AI workflow for Claude Code — describe what you want, get production-grade results.
Code, content, design, planning — the workflow researches, designs, builds, tests, reviews, and ships. You describe and approve.
Part of the Muggle AI open-source ecosystem. Built while developing MuggleTest — an AI-powered QA testing platform.
muggle-ai-teams is an AI agent orchestration workflow for Claude Code. You describe your task in plain English, approve the design, and the workflow handles everything else — research, implementation, testing, and review.
Low effort. Describe your task in plain English. Approve the design. That's it. The workflow handles research, implementation, testing, and code review without additional input from you.
High quality. Every output goes through research, specialist design, test-driven development, automated QA, and 3-pass code review. The same process that catches bugs in production code runs on every task.
Transparent cost. You see the estimate before work begins.
| Task type | Estimated cost |
|---|---|
| Quick fix, config change, typo | $0.50 – $2 |
| Standard feature, refactor, content | $5 – $20 |
| Complex project, architecture, multi-service | $50 – $100+ |
Works for any task:
- "Optimize my README for SEO" — content
- "Add a logout button to the header" — code
- "Build an investor pitch deck" — non-coding
- "Plan a product launch" — strategy
Battle-tested building MuggleTest — an AI-powered QA testing platform — across 6 production services.

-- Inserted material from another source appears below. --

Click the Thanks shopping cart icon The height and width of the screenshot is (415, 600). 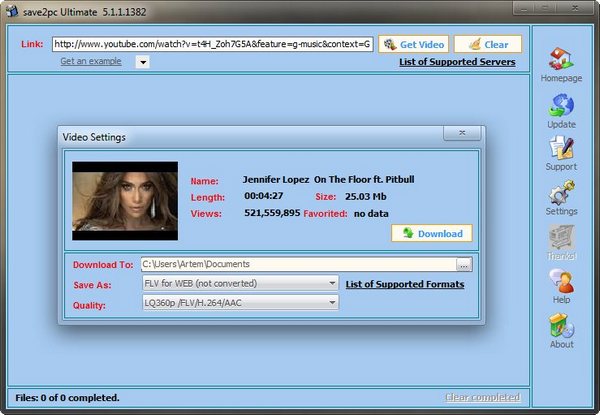561,237
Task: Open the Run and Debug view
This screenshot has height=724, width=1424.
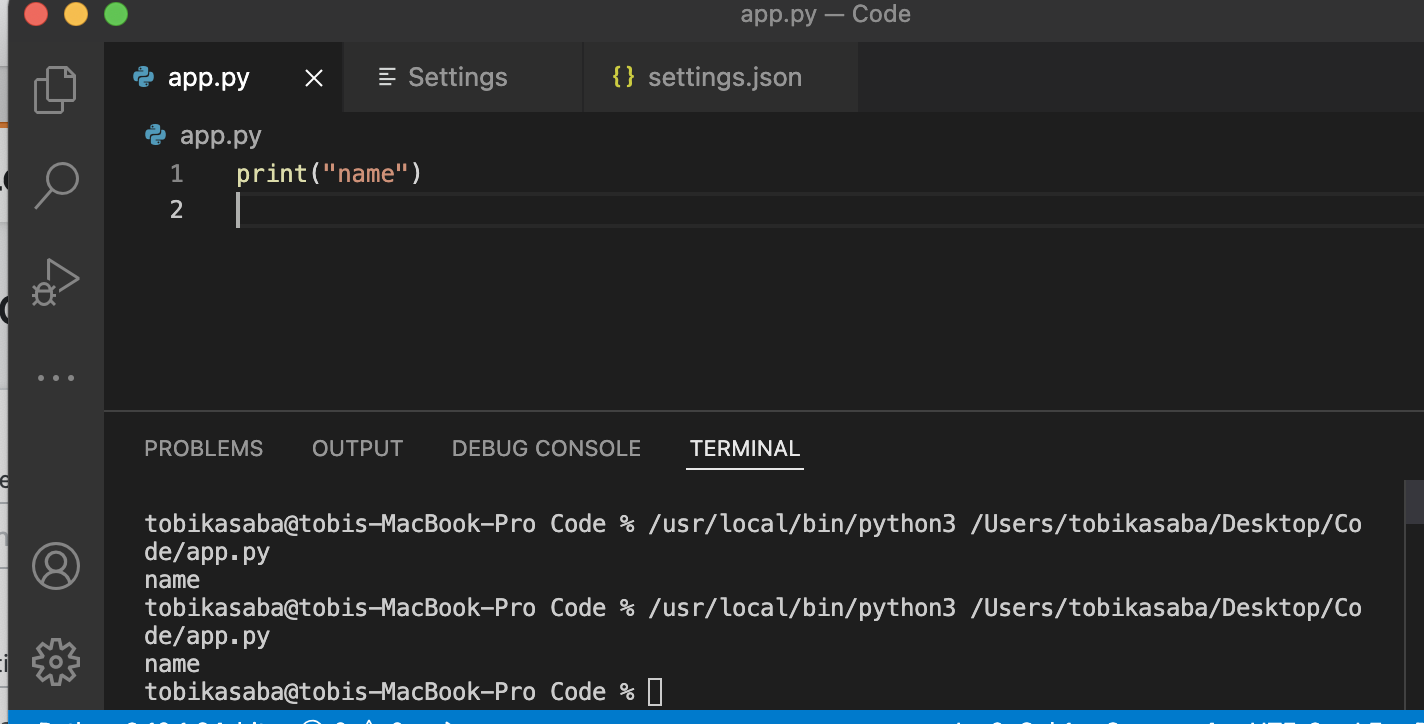Action: tap(56, 281)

npm install @muggleai/teamsUpdate to latest: npm update @muggleai/teams
git clone https://github.com/multiplex-ai/muggle-ai-teams.git
chmod +x muggle-ai-teams/setup.sh
./muggle-ai-teams/setup.shAfter installing, open Claude Code and type /muggle-ai-teams. Describe what you want.
What does install actually do?
Both methods install agents/, commands/, skills/, and rules/ into ~/.claude/ (global) and back up any existing directories before overwriting.
- npm install copies files; update with
npm update @muggleai/teams - git clone creates symlinks so edits in the repo are reflected immediately
No build step required. Works on macOS and Linux.
muggle-ai-teams is a claude code agents workflow that routes each task to the right tier, dispatches specialist agents, and enforces quality gates at every step.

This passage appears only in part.